# AVAILABLE DATA:
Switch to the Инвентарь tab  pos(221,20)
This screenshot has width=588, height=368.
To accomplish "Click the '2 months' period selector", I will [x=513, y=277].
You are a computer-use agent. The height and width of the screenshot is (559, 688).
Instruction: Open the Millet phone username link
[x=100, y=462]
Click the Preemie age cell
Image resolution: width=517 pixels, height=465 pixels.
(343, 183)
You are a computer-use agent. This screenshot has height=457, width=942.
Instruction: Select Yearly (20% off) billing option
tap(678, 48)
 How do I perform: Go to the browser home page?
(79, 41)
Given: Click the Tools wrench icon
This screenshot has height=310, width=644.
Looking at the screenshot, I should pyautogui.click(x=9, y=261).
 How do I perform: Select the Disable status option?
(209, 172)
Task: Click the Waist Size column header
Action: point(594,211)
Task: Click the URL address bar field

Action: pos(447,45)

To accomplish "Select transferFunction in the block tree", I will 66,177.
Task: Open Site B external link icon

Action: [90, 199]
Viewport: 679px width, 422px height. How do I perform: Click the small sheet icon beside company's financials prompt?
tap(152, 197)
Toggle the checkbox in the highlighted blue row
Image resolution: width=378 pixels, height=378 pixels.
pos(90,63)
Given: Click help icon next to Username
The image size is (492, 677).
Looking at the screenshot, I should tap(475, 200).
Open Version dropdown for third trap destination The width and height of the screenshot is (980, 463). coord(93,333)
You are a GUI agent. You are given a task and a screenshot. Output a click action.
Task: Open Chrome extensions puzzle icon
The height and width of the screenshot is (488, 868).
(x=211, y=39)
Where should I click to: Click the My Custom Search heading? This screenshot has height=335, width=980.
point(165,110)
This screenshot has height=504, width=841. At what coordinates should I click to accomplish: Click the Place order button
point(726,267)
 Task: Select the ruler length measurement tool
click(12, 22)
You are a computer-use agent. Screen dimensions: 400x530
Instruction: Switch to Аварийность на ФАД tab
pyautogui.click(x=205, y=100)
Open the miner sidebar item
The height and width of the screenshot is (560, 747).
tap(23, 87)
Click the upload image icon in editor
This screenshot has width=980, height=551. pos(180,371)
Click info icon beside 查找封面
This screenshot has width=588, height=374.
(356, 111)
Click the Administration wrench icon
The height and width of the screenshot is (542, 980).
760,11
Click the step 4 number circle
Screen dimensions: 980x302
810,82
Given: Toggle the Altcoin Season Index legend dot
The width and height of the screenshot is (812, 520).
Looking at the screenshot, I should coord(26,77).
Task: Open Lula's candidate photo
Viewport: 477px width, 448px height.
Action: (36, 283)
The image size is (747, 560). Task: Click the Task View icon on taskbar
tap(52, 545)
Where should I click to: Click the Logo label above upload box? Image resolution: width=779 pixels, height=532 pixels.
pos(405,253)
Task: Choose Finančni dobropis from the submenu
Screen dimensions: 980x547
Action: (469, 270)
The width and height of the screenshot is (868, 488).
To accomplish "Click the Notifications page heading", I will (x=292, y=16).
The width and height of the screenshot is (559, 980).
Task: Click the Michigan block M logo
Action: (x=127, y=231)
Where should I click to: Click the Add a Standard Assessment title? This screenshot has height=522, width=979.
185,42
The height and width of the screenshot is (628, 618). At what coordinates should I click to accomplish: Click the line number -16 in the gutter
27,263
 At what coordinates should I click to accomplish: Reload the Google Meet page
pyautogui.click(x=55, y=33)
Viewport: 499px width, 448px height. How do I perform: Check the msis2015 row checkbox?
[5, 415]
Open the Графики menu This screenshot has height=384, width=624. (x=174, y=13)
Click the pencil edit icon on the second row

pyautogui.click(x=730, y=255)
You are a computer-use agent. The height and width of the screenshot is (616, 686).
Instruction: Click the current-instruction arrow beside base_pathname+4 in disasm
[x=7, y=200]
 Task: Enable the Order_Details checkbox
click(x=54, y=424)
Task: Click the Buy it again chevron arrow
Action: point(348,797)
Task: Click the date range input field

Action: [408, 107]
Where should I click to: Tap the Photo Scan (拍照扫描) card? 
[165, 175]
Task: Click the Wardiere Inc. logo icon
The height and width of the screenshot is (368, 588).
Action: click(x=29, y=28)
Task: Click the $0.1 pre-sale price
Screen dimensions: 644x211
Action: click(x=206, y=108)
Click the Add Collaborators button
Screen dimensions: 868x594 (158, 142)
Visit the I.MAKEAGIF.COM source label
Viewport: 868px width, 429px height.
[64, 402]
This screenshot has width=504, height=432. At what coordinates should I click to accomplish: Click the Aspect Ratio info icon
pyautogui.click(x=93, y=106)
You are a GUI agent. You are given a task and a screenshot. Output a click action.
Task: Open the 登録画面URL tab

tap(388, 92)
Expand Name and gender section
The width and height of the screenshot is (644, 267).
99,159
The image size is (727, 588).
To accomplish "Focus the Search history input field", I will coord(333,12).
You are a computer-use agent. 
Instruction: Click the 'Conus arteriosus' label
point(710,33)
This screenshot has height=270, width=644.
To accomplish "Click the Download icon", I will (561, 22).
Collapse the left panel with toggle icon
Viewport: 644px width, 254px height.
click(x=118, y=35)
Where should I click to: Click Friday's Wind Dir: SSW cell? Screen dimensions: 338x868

# EXERCISE GOAL:
Transcribe every record. Match each line exactly.

# WRITTEN SOLUTION:
Switch to the Инвентарь tab  pos(221,20)
This screenshot has width=588, height=368.
To accomplish "Click the '2 months' period selector", I will [x=513, y=277].
You are a computer-use agent. The height and width of the screenshot is (559, 688).
Instruction: Open the Millet phone username link
[x=100, y=462]
Click the Preemie age cell
Image resolution: width=517 pixels, height=465 pixels.
(343, 183)
You are a computer-use agent. This screenshot has height=457, width=942.
Instruction: Select Yearly (20% off) billing option
tap(678, 48)
 How do I perform: Go to the browser home page?
(79, 41)
Given: Click the Tools wrench icon
This screenshot has height=310, width=644.
Looking at the screenshot, I should pyautogui.click(x=9, y=261).
 How do I perform: Select the Disable status option?
(209, 172)
Task: Click the Waist Size column header
Action: point(594,211)
Task: Click the URL address bar field

Action: pos(447,45)

To accomplish "Select transferFunction in the block tree", I will 66,177.
Task: Open Site B external link icon

Action: [90, 199]
Viewport: 679px width, 422px height. How do I perform: Click the small sheet icon beside company's financials prompt?
tap(152, 197)
Toggle the checkbox in the highlighted blue row
Image resolution: width=378 pixels, height=378 pixels.
pos(90,63)
Given: Click help icon next to Username
The image size is (492, 677).
Looking at the screenshot, I should tap(475, 200).
Open Version dropdown for third trap destination The width and height of the screenshot is (980, 463). coord(93,333)
You are a GUI agent. You are given a task and a screenshot. Output a click action.
Task: Open Chrome extensions puzzle icon
The height and width of the screenshot is (488, 868).
(x=211, y=39)
Where should I click to: Click the My Custom Search heading? This screenshot has height=335, width=980.
point(165,110)
This screenshot has height=504, width=841. At what coordinates should I click to accomplish: Click the Place order button
point(726,267)
 Task: Select the ruler length measurement tool
click(12, 22)
You are a computer-use agent. Screen dimensions: 400x530
Instruction: Switch to Аварийность на ФАД tab
pyautogui.click(x=205, y=100)
Open the miner sidebar item
The height and width of the screenshot is (560, 747).
tap(23, 87)
Click the upload image icon in editor
This screenshot has width=980, height=551. pos(180,371)
Click info icon beside 查找封面
This screenshot has width=588, height=374.
(356, 111)
Click the Administration wrench icon
The height and width of the screenshot is (542, 980).
760,11
Click the step 4 number circle
Screen dimensions: 980x302
810,82
Given: Toggle the Altcoin Season Index legend dot
The width and height of the screenshot is (812, 520).
Looking at the screenshot, I should coord(26,77).
Task: Open Lula's candidate photo
Viewport: 477px width, 448px height.
Action: (36, 283)
The image size is (747, 560). Task: Click the Task View icon on taskbar
tap(52, 545)
Where should I click to: Click the Logo label above upload box? Image resolution: width=779 pixels, height=532 pixels.
pos(405,253)
Task: Choose Finančni dobropis from the submenu
Screen dimensions: 980x547
Action: (469, 270)
The width and height of the screenshot is (868, 488).
To accomplish "Click the Notifications page heading", I will (x=292, y=16).
The width and height of the screenshot is (559, 980).
Task: Click the Michigan block M logo
Action: (x=127, y=231)
Where should I click to: Click the Add a Standard Assessment title? This screenshot has height=522, width=979.
185,42
The height and width of the screenshot is (628, 618). At what coordinates should I click to accomplish: Click the line number -16 in the gutter
27,263
 At what coordinates should I click to accomplish: Reload the Google Meet page
pyautogui.click(x=55, y=33)
Viewport: 499px width, 448px height. How do I perform: Check the msis2015 row checkbox?
[5, 415]
Open the Графики menu This screenshot has height=384, width=624. (x=174, y=13)
Click the pencil edit icon on the second row

pyautogui.click(x=730, y=255)
You are a computer-use agent. The height and width of the screenshot is (616, 686).
Instruction: Click the current-instruction arrow beside base_pathname+4 in disasm
[x=7, y=200]
 Task: Enable the Order_Details checkbox
click(x=54, y=424)
Task: Click the Buy it again chevron arrow
Action: point(348,797)
Task: Click the date range input field

Action: [408, 107]
Where should I click to: Tap the Photo Scan (拍照扫描) card? 
[165, 175]
Task: Click the Wardiere Inc. logo icon
The height and width of the screenshot is (368, 588).
Action: click(x=29, y=28)
Task: Click the $0.1 pre-sale price
Screen dimensions: 644x211
Action: click(x=206, y=108)
Click the Add Collaborators button
Screen dimensions: 868x594 (158, 142)
Visit the I.MAKEAGIF.COM source label
Viewport: 868px width, 429px height.
[64, 402]
This screenshot has width=504, height=432. At what coordinates should I click to accomplish: Click the Aspect Ratio info icon
pyautogui.click(x=93, y=106)
You are a GUI agent. You are given a task and a screenshot. Output a click action.
Task: Open the 登録画面URL tab

tap(388, 92)
Expand Name and gender section
The width and height of the screenshot is (644, 267).
99,159
The image size is (727, 588).
To accomplish "Focus the Search history input field", I will coord(333,12).
You are a computer-use agent. 
Instruction: Click the 'Conus arteriosus' label
point(710,33)
This screenshot has height=270, width=644.
To accomplish "Click the Download icon", I will (561, 22).
Collapse the left panel with toggle icon
Viewport: 644px width, 254px height.
click(x=118, y=35)
Where should I click to: Click Friday's Wind Dir: SSW cell? Screen dimensions: 338x868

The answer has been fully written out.